### Work required
Return the whole of the data exactly.
○ ○ ○ ○ ○ ○ ○
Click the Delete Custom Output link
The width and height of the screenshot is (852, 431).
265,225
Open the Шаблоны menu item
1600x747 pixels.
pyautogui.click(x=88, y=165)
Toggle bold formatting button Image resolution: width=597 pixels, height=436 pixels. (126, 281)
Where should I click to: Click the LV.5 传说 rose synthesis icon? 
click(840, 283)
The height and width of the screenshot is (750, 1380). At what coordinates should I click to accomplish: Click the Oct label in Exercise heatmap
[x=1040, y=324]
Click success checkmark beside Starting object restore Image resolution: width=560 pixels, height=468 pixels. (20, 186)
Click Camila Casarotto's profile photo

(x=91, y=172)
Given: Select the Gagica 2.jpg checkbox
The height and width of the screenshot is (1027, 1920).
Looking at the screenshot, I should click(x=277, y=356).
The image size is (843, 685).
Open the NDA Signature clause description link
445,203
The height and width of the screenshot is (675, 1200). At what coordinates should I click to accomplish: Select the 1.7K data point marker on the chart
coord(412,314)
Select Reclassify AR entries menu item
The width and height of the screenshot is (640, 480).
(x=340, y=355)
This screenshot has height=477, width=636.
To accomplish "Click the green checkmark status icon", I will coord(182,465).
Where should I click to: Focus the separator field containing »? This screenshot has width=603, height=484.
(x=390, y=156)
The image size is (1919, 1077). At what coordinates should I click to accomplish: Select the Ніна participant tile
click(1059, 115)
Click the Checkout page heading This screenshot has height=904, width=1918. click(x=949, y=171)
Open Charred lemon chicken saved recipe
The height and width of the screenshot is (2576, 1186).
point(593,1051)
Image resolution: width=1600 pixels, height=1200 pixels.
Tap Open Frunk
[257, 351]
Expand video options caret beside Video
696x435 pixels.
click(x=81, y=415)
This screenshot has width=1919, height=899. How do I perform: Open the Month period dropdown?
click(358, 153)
○ ○ ○ ○ ○ ○ ○
### Answer space
Click the Delete Custom Output link
The width and height of the screenshot is (852, 431).
265,225
Open the Шаблоны menu item
1600x747 pixels.
pyautogui.click(x=88, y=165)
Toggle bold formatting button Image resolution: width=597 pixels, height=436 pixels. (126, 281)
Where should I click to: Click the LV.5 传说 rose synthesis icon? 
click(840, 283)
The height and width of the screenshot is (750, 1380). At what coordinates should I click to accomplish: Click the Oct label in Exercise heatmap
[x=1040, y=324]
Click success checkmark beside Starting object restore Image resolution: width=560 pixels, height=468 pixels. (20, 186)
Click Camila Casarotto's profile photo

(x=91, y=172)
Given: Select the Gagica 2.jpg checkbox
The height and width of the screenshot is (1027, 1920).
Looking at the screenshot, I should click(x=277, y=356).
The image size is (843, 685).
Open the NDA Signature clause description link
445,203
The height and width of the screenshot is (675, 1200). At what coordinates should I click to accomplish: Select the 1.7K data point marker on the chart
coord(412,314)
Select Reclassify AR entries menu item
The width and height of the screenshot is (640, 480).
(x=340, y=355)
This screenshot has height=477, width=636.
To accomplish "Click the green checkmark status icon", I will coord(182,465).
Where should I click to: Focus the separator field containing »? This screenshot has width=603, height=484.
(x=390, y=156)
The image size is (1919, 1077). At what coordinates should I click to accomplish: Select the Ніна participant tile
click(1059, 115)
Click the Checkout page heading This screenshot has height=904, width=1918. click(x=949, y=171)
Open Charred lemon chicken saved recipe
The height and width of the screenshot is (2576, 1186).
point(593,1051)
Image resolution: width=1600 pixels, height=1200 pixels.
Tap Open Frunk
[257, 351]
Expand video options caret beside Video
696x435 pixels.
click(x=81, y=415)
This screenshot has width=1919, height=899. How do I perform: Open the Month period dropdown?
click(358, 153)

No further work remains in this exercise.